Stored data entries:
_ _ _ _ _ _ _

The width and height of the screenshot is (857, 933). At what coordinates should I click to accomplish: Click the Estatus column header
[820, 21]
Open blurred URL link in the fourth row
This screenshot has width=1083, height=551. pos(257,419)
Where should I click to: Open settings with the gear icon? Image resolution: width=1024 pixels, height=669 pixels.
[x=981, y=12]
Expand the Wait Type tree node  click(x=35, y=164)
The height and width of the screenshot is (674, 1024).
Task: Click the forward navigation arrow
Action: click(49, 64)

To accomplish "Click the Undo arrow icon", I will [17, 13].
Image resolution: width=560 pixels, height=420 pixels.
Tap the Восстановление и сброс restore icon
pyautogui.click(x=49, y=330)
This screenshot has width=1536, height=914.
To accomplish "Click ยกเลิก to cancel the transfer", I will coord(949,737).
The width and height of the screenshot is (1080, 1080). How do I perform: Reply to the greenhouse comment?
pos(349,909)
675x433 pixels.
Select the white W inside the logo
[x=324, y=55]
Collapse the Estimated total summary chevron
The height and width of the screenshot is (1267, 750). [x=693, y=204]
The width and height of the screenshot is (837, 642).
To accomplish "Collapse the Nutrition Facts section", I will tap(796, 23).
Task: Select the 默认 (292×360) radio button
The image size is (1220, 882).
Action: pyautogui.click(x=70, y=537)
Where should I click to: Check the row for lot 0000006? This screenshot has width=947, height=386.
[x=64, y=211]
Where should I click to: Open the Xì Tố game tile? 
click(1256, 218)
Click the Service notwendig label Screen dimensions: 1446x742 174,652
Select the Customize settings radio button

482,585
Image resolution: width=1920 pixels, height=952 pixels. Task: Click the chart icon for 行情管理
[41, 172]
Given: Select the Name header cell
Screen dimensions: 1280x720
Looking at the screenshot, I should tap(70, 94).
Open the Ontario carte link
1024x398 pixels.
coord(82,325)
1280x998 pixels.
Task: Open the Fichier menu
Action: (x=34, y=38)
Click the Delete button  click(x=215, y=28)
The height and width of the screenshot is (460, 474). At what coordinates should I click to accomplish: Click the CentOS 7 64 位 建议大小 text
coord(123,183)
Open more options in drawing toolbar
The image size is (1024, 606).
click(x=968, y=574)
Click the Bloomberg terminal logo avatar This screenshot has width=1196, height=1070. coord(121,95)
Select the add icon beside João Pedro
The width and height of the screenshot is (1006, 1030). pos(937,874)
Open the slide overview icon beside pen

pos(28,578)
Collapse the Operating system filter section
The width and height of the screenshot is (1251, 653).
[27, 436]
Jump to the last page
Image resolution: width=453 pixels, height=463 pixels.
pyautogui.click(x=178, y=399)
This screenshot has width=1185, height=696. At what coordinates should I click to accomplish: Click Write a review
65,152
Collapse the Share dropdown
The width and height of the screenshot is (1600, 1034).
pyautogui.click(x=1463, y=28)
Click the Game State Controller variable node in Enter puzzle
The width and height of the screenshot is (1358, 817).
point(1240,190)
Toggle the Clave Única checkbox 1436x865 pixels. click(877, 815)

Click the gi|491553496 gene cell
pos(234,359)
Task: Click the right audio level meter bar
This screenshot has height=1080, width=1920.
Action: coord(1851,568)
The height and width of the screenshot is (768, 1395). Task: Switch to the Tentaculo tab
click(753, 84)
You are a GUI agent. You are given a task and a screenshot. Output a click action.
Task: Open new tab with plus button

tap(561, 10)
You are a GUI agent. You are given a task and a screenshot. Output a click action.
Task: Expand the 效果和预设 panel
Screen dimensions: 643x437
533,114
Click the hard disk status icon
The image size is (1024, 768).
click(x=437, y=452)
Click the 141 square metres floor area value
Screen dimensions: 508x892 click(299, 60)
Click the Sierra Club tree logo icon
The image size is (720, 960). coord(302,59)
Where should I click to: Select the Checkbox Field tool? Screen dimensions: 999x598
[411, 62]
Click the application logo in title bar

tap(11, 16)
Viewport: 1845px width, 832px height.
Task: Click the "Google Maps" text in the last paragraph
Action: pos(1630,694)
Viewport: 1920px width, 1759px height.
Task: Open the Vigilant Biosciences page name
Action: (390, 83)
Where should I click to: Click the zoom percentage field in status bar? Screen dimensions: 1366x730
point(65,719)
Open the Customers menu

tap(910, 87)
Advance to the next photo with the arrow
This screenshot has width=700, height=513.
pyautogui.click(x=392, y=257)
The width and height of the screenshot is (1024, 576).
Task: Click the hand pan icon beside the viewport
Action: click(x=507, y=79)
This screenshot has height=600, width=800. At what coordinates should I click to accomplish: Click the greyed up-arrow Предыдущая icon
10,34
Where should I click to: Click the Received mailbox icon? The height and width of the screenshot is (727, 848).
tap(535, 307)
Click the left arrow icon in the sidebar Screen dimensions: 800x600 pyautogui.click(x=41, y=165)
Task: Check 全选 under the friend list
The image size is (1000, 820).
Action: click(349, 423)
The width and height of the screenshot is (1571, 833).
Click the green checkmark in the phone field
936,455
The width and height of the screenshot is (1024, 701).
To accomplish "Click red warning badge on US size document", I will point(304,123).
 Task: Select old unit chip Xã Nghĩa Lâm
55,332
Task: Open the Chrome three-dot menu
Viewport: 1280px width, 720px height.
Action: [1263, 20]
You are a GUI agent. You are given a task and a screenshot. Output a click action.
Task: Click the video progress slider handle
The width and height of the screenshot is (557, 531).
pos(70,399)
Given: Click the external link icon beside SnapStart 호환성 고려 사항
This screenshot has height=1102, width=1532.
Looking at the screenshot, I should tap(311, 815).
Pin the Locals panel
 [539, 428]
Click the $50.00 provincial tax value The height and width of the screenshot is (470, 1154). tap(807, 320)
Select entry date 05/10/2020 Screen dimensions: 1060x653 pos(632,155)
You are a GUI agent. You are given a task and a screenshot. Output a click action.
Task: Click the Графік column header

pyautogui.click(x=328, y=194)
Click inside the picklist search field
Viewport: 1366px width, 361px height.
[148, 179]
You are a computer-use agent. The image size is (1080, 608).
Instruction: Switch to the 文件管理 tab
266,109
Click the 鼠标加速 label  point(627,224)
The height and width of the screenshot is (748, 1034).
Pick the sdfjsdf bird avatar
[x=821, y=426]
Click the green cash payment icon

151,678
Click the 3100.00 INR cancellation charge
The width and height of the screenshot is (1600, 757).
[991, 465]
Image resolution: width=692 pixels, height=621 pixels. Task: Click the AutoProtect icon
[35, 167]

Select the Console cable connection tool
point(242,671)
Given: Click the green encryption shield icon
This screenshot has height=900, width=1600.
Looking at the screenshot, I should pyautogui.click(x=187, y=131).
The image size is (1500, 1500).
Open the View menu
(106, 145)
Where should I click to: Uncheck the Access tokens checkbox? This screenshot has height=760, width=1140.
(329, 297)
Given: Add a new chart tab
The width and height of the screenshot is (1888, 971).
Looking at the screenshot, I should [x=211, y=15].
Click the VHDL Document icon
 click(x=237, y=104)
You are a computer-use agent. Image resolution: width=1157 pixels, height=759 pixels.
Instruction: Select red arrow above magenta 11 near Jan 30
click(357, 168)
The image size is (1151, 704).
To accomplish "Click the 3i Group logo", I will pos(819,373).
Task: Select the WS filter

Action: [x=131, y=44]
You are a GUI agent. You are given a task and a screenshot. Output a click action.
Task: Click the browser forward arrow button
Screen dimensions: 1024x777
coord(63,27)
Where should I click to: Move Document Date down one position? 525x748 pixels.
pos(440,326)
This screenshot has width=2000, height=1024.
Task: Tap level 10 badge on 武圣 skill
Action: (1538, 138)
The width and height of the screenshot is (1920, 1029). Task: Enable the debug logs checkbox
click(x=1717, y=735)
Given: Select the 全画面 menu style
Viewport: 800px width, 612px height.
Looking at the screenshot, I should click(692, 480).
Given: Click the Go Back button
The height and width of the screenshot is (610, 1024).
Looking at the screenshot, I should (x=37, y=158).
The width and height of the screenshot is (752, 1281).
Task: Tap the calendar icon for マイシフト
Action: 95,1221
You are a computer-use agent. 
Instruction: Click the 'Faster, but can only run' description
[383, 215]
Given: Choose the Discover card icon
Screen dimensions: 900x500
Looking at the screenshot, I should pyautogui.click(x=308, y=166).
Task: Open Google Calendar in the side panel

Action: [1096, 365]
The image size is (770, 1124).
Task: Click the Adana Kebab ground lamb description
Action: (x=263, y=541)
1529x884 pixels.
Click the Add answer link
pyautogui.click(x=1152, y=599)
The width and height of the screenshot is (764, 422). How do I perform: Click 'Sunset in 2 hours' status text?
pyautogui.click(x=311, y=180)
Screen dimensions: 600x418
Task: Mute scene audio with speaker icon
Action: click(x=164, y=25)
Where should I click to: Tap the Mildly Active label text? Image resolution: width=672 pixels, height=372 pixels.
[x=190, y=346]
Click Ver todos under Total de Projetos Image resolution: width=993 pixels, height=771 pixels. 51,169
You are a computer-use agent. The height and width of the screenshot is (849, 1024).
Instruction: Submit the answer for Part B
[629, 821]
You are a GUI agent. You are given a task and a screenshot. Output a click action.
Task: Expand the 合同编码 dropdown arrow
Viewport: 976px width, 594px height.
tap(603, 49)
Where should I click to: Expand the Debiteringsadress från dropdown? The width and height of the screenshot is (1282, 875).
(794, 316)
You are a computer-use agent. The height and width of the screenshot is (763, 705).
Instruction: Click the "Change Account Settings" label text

_ _ _ _ _ _ _

◆ What to do ◆
When the line with "Click the 141 square metres floor area value" is reached in the data above, start copying there, and copy each line exactly until the line with "Task: Check 全选 under the friend list" has been copied; copy nothing else.

◆ Answer area ◆
Click the 141 square metres floor area value
Screen dimensions: 508x892 click(299, 60)
Click the Sierra Club tree logo icon
The image size is (720, 960). coord(302,59)
Where should I click to: Select the Checkbox Field tool? Screen dimensions: 999x598
[411, 62]
Click the application logo in title bar

tap(11, 16)
Viewport: 1845px width, 832px height.
Task: Click the "Google Maps" text in the last paragraph
Action: pos(1630,694)
Viewport: 1920px width, 1759px height.
Task: Open the Vigilant Biosciences page name
Action: (390, 83)
Where should I click to: Click the zoom percentage field in status bar? Screen dimensions: 1366x730
point(65,719)
Open the Customers menu

tap(910, 87)
Advance to the next photo with the arrow
This screenshot has width=700, height=513.
pyautogui.click(x=392, y=257)
The width and height of the screenshot is (1024, 576).
Task: Click the hand pan icon beside the viewport
Action: click(x=507, y=79)
This screenshot has height=600, width=800. At what coordinates should I click to accomplish: Click the greyed up-arrow Предыдущая icon
10,34
Where should I click to: Click the Received mailbox icon? The height and width of the screenshot is (727, 848).
tap(535, 307)
Click the left arrow icon in the sidebar Screen dimensions: 800x600 pyautogui.click(x=41, y=165)
Task: Check 全选 under the friend list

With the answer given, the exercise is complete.